**TASK STATEMENT**
Make an exact transcription of the data below.

Collected data entries:
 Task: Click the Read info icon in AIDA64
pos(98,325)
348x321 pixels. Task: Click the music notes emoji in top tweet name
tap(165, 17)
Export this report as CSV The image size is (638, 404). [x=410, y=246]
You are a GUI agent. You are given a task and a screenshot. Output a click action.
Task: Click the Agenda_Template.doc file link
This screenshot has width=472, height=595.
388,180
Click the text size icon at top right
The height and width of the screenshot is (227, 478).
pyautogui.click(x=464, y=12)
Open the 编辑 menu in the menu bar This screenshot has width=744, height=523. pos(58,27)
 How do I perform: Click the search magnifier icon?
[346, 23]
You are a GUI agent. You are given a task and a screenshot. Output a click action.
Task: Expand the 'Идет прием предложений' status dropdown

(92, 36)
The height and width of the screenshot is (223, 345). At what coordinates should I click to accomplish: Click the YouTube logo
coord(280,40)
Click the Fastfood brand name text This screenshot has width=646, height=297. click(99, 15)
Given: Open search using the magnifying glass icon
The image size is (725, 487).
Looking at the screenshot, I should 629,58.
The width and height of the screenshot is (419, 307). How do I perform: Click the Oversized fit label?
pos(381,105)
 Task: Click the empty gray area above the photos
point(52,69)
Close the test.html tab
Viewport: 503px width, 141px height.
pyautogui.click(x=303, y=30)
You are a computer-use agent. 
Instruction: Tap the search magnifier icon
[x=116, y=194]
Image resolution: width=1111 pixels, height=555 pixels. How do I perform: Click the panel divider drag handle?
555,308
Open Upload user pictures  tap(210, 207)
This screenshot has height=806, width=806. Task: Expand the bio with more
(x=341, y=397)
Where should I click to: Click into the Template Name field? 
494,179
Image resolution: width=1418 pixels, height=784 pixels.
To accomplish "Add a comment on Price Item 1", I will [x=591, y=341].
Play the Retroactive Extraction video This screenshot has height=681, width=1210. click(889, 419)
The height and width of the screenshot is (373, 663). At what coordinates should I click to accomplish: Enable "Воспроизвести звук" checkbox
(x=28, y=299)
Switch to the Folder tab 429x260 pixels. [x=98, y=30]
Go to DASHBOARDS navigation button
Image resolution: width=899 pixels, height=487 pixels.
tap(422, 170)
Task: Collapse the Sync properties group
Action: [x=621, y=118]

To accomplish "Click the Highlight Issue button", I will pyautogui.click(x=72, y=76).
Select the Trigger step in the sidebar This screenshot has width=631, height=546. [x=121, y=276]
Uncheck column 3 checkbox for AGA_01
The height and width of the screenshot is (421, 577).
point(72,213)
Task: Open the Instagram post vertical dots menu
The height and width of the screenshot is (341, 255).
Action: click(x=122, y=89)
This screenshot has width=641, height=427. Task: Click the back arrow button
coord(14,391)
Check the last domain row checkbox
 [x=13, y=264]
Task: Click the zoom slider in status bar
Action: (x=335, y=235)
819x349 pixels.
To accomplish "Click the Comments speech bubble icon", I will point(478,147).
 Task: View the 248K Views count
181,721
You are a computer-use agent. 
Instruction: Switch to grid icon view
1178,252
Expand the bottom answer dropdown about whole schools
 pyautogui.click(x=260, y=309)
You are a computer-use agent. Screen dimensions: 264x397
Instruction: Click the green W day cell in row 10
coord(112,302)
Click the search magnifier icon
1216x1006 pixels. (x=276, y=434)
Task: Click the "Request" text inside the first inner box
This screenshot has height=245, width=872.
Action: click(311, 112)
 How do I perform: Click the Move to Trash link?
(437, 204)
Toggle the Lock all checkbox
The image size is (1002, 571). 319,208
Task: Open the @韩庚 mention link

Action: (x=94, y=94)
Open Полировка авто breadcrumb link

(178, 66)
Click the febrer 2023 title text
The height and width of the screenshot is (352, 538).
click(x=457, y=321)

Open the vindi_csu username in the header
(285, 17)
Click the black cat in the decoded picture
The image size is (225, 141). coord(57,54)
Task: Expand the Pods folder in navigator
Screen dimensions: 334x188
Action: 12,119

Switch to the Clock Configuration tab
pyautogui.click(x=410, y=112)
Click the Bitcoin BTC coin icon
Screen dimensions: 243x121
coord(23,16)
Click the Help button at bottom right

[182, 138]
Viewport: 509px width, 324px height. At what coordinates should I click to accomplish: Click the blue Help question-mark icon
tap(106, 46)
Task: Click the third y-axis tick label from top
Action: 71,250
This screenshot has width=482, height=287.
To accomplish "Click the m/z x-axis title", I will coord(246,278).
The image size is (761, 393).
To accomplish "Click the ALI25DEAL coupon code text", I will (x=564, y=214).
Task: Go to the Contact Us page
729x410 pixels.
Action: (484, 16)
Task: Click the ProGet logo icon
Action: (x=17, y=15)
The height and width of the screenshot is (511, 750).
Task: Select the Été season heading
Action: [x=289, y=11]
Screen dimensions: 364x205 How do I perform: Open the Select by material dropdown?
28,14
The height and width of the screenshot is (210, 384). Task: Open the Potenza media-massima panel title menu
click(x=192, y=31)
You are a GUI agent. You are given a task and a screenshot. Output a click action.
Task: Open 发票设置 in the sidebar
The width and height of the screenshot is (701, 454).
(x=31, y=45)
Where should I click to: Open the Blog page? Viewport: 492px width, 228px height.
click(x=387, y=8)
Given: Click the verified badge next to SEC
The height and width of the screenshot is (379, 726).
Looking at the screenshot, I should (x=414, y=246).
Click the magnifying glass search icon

**ANSWER FOR THE TASK**
 Task: Click the Read info icon in AIDA64
pos(98,325)
348x321 pixels. Task: Click the music notes emoji in top tweet name
tap(165, 17)
Export this report as CSV The image size is (638, 404). [x=410, y=246]
You are a GUI agent. You are given a task and a screenshot. Output a click action.
Task: Click the Agenda_Template.doc file link
This screenshot has width=472, height=595.
388,180
Click the text size icon at top right
The height and width of the screenshot is (227, 478).
pyautogui.click(x=464, y=12)
Open the 编辑 menu in the menu bar This screenshot has width=744, height=523. pos(58,27)
 How do I perform: Click the search magnifier icon?
[346, 23]
You are a GUI agent. You are given a task and a screenshot. Output a click action.
Task: Expand the 'Идет прием предложений' status dropdown

(92, 36)
The height and width of the screenshot is (223, 345). At what coordinates should I click to accomplish: Click the YouTube logo
coord(280,40)
Click the Fastfood brand name text This screenshot has width=646, height=297. click(99, 15)
Given: Open search using the magnifying glass icon
The image size is (725, 487).
Looking at the screenshot, I should 629,58.
The width and height of the screenshot is (419, 307). How do I perform: Click the Oversized fit label?
pos(381,105)
 Task: Click the empty gray area above the photos
point(52,69)
Close the test.html tab
Viewport: 503px width, 141px height.
pyautogui.click(x=303, y=30)
You are a computer-use agent. 
Instruction: Tap the search magnifier icon
[x=116, y=194]
Image resolution: width=1111 pixels, height=555 pixels. How do I perform: Click the panel divider drag handle?
555,308
Open Upload user pictures  tap(210, 207)
This screenshot has height=806, width=806. Task: Expand the bio with more
(x=341, y=397)
Where should I click to: Click into the Template Name field? 
494,179
Image resolution: width=1418 pixels, height=784 pixels.
To accomplish "Add a comment on Price Item 1", I will [x=591, y=341].
Play the Retroactive Extraction video This screenshot has height=681, width=1210. click(889, 419)
The height and width of the screenshot is (373, 663). At what coordinates should I click to accomplish: Enable "Воспроизвести звук" checkbox
(x=28, y=299)
Switch to the Folder tab 429x260 pixels. [x=98, y=30]
Go to DASHBOARDS navigation button
Image resolution: width=899 pixels, height=487 pixels.
tap(422, 170)
Task: Collapse the Sync properties group
Action: [x=621, y=118]

To accomplish "Click the Highlight Issue button", I will pyautogui.click(x=72, y=76).
Select the Trigger step in the sidebar This screenshot has width=631, height=546. [x=121, y=276]
Uncheck column 3 checkbox for AGA_01
The height and width of the screenshot is (421, 577).
point(72,213)
Task: Open the Instagram post vertical dots menu
The height and width of the screenshot is (341, 255).
Action: click(x=122, y=89)
This screenshot has width=641, height=427. Task: Click the back arrow button
coord(14,391)
Check the last domain row checkbox
 [x=13, y=264]
Task: Click the zoom slider in status bar
Action: (x=335, y=235)
819x349 pixels.
To accomplish "Click the Comments speech bubble icon", I will point(478,147).
 Task: View the 248K Views count
181,721
You are a computer-use agent. 
Instruction: Switch to grid icon view
1178,252
Expand the bottom answer dropdown about whole schools
 pyautogui.click(x=260, y=309)
You are a computer-use agent. Screen dimensions: 264x397
Instruction: Click the green W day cell in row 10
coord(112,302)
Click the search magnifier icon
1216x1006 pixels. (x=276, y=434)
Task: Click the "Request" text inside the first inner box
This screenshot has height=245, width=872.
Action: click(311, 112)
 How do I perform: Click the Move to Trash link?
(437, 204)
Toggle the Lock all checkbox
The image size is (1002, 571). 319,208
Task: Open the @韩庚 mention link

Action: (x=94, y=94)
Open Полировка авто breadcrumb link

(178, 66)
Click the febrer 2023 title text
The height and width of the screenshot is (352, 538).
click(x=457, y=321)

Open the vindi_csu username in the header
(285, 17)
Click the black cat in the decoded picture
The image size is (225, 141). coord(57,54)
Task: Expand the Pods folder in navigator
Screen dimensions: 334x188
Action: 12,119

Switch to the Clock Configuration tab
pyautogui.click(x=410, y=112)
Click the Bitcoin BTC coin icon
Screen dimensions: 243x121
coord(23,16)
Click the Help button at bottom right

[182, 138]
Viewport: 509px width, 324px height. At what coordinates should I click to accomplish: Click the blue Help question-mark icon
tap(106, 46)
Task: Click the third y-axis tick label from top
Action: 71,250
This screenshot has width=482, height=287.
To accomplish "Click the m/z x-axis title", I will coord(246,278).
The image size is (761, 393).
To accomplish "Click the ALI25DEAL coupon code text", I will (x=564, y=214).
Task: Go to the Contact Us page
729x410 pixels.
Action: (484, 16)
Task: Click the ProGet logo icon
Action: (x=17, y=15)
The height and width of the screenshot is (511, 750).
Task: Select the Été season heading
Action: [x=289, y=11]
Screen dimensions: 364x205 How do I perform: Open the Select by material dropdown?
28,14
The height and width of the screenshot is (210, 384). Task: Open the Potenza media-massima panel title menu
click(x=192, y=31)
You are a GUI agent. You are given a task and a screenshot. Output a click action.
Task: Open 发票设置 in the sidebar
The width and height of the screenshot is (701, 454).
(x=31, y=45)
Where should I click to: Open the Blog page? Viewport: 492px width, 228px height.
click(x=387, y=8)
Given: Click the verified badge next to SEC
The height and width of the screenshot is (379, 726).
Looking at the screenshot, I should (x=414, y=246).
Click the magnifying glass search icon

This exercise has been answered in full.